QOMPLX, a global leader in cybersecurity & risk analytics, is proud to announce the addition of multiple and vast new datastreams within its internet attack surface mapping solution, QOMPLX Scan, and managed detection and response offerings.
Data enrichment transforms noise into intelligent and usable insights, and QOMPLX’s cyber enrichment databases fuse multiple sources of disparate data to identify and prioritize threats, helping customers to avoid becoming the next victim. It also helps insurers and governments understand the rapidly changing nature of current cyber risk exposures, breaches, and losses.
In an era of accelerating risks from ransomware, business email compromise, and other digital threats, corporations and governments must maintain an increasingly large number of security solutions in different formats across networks spanning the globe. At the centre of this flood of information, organizations must collect massive volumes and varieties of data from both technical and non-technical sources. The problem is not always an inability to detect, but a lack of capacity to evaluate all the available information and discern the signal from the noise.
“Data enrichment is a key ingredient for effective detection, rapid response, and recovery,” said CEO Jason Crabtree. “QOMPLX directly collects, selectively licenses, and integrates some of the world’s largest libraries of enriched cyber data. We leverage our core platform to enrich and unify this information. This provides organizations with more actionable data and insights to power superior visibility, accurate threat modelling, and ultimate system reliability.”
Unique features include:
Automatic ingestion and storage of large data feeds from multiple sources
API access with periodic scheduling of data pulls/pushes (e.g., hourly, daily, weekly, monthly)
Support for event-driven processing, data tagging, and advanced multi-database search & analytic queries.
For years, QOMPLX has worked diligently and invested significant capital to build, maintain, and acquire some of the largest and most comprehensive datasets and collection infrastructure in the world.

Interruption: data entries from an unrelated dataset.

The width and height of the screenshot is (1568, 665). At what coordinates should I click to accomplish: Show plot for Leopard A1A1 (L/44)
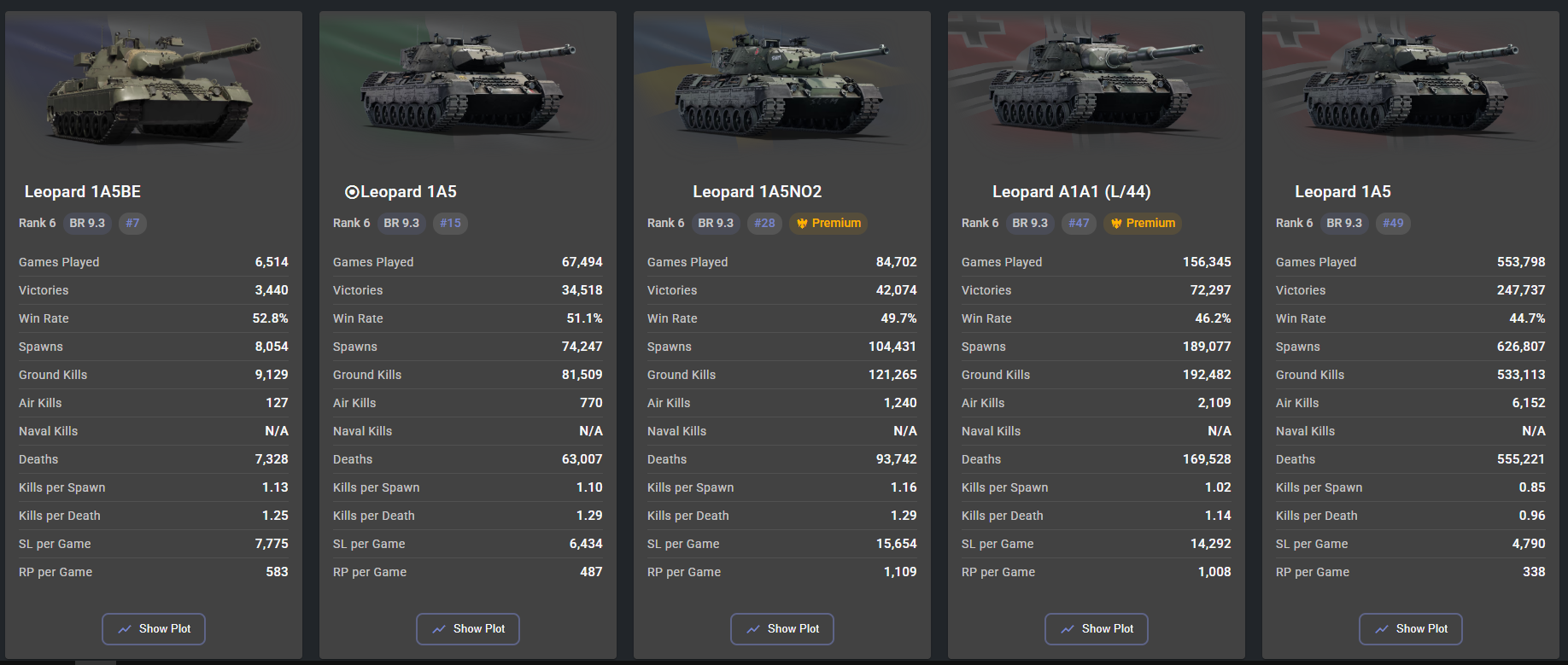1097,629
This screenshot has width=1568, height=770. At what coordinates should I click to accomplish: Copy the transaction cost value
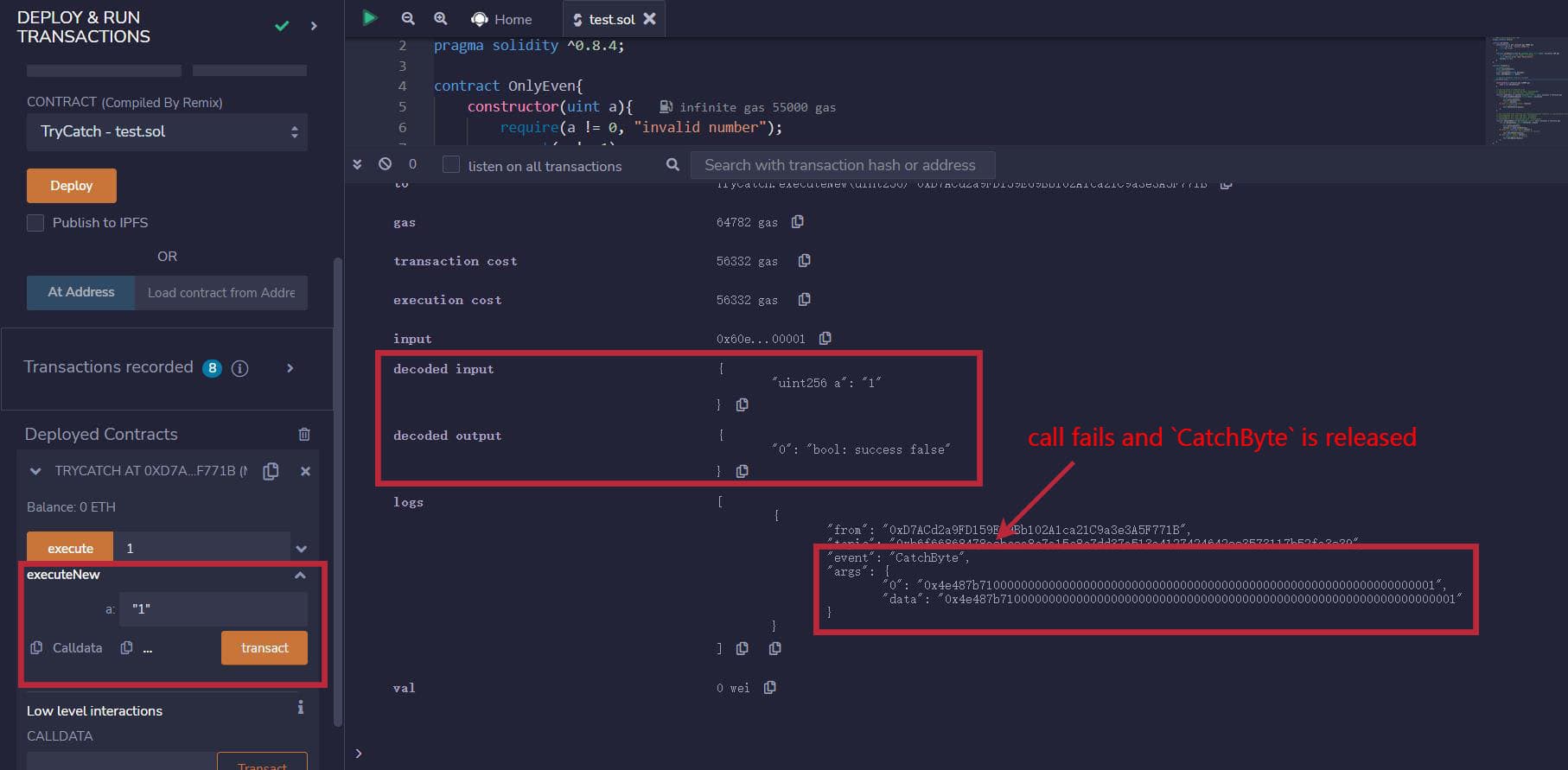[x=804, y=261]
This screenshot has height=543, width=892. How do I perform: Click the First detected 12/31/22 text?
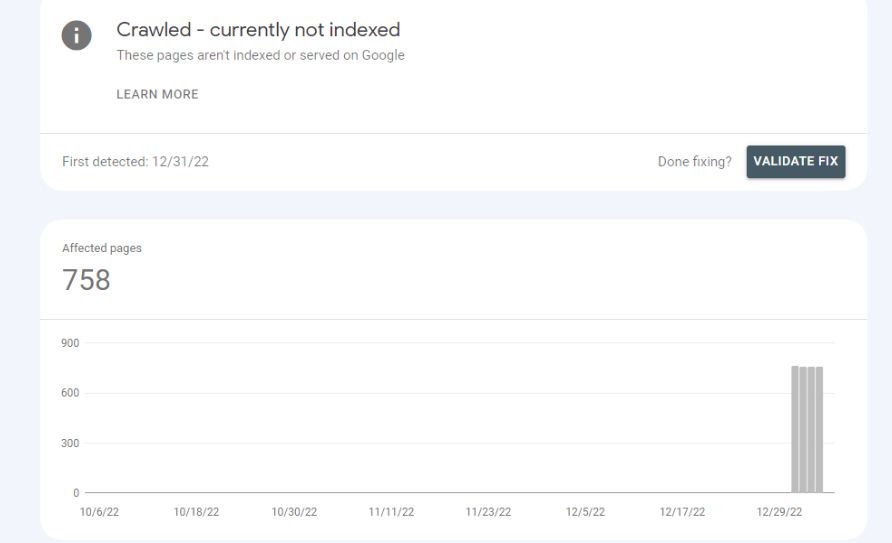[x=135, y=161]
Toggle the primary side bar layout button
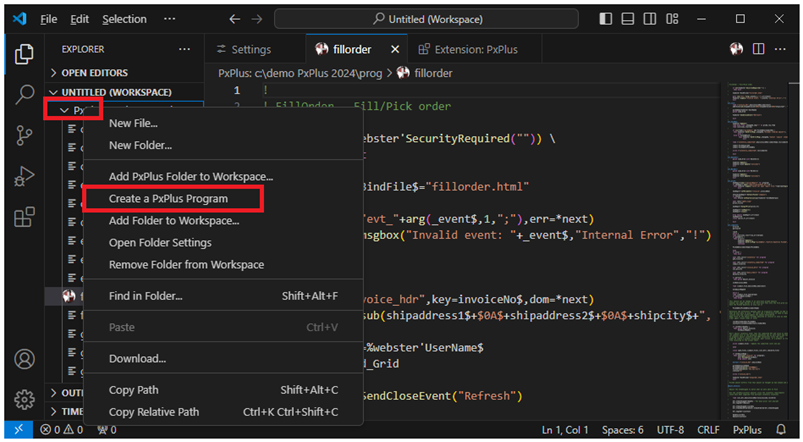Viewport: 803px width, 442px height. point(607,19)
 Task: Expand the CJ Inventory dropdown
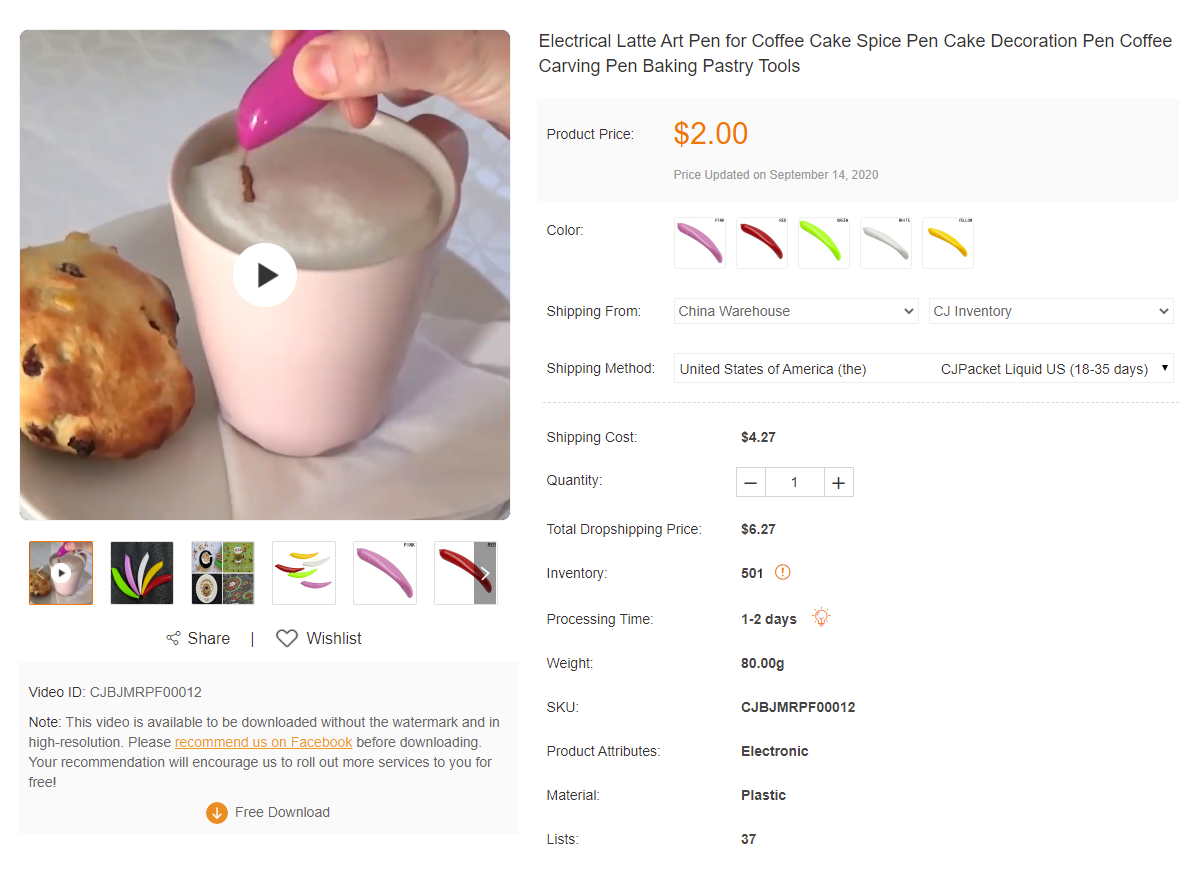[x=1051, y=311]
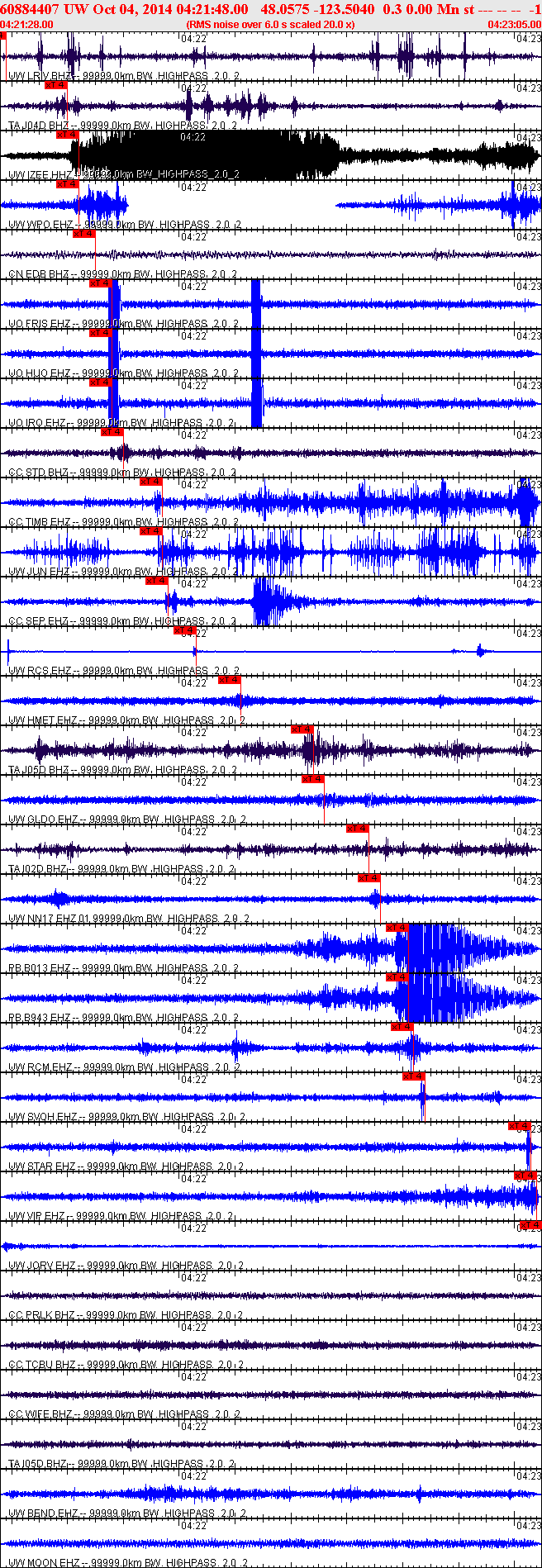Viewport: 542px width, 1568px height.
Task: Select the pick marker on UW NN17 trace
Action: (368, 877)
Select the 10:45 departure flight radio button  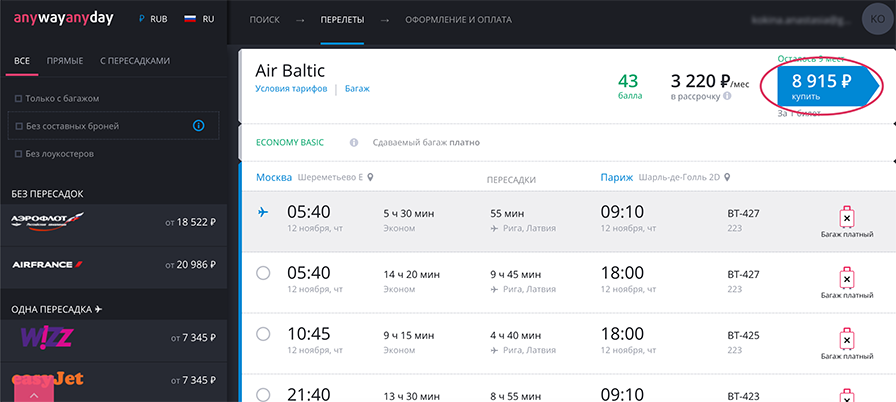tap(264, 333)
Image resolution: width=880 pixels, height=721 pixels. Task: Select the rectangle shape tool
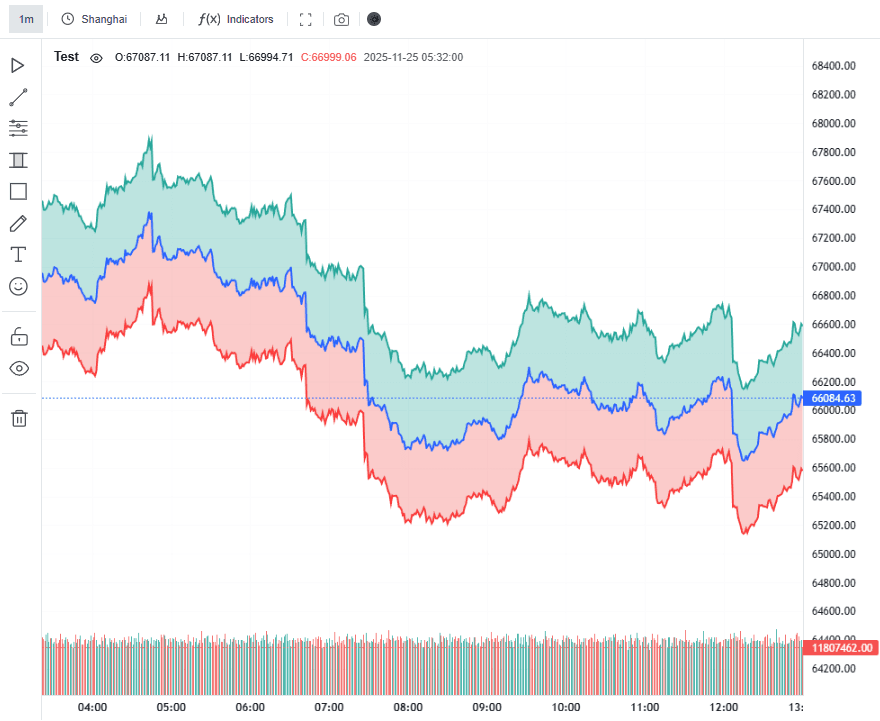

These substantial assets include:
Breach Content Database - Provides a core dataset for supporting historical breach record searches, allowing matching of emails and domains to breach records to reduce risk from compromised credentials and validate the impact of prior breach events.
Cyber Event Database - Captures a list of broader likely and confirmed events by harnessing meta-data from publicly discussed cyber events from a broad range of sources, including SEC EDGAR filings, U.S. Health and Human Services information, press releases, news reports, the dark web, and more.
Reputation Database - Ingests, harmonizes, and stores reputation data feeds allowing users to determine if computers or domains are compromised or involved in malicious activities.
Vulnerability & Exploit Database - Provides critical data to build a substantial catalogue of vulnerabilities and exploits, informing threat modelling, risk quantification, and defensive prioritization across cyber and insurance use cases.
Threat Actor & Behaviour Database - QOMPLX takes on the difficult task of mapping threat actors’ common tactics and capabilities. Integrates numerous sources, including other QOMPLX enrichment databases from the MISP community threat intelligence feeds, VERIS, and unique QOMPLX analyst findings, searchable via MITRE ATT&CK behaviours.
Cyber Tools Database - Constructs a substantial and growing catalogue of metadata on offensive and defensive tools.
For defenders, this includes QOMPLX tools such as Scan, Privilege Assurance, Identity Assurance, & Data Fusion; numerous major industry tools such as QRadar, Splunk, and major endpoint & firewall vendor offerings.
Examples of offensive tools include Mimikatz, Empire, CobaltStrike, Rubeus, CrackMapExec, and more.
Internet Infrastructure Health Database - Incorporates QOMPLX scan data, global routing certificate, and ISP data to develop a comprehensive view of internet infrastructure health.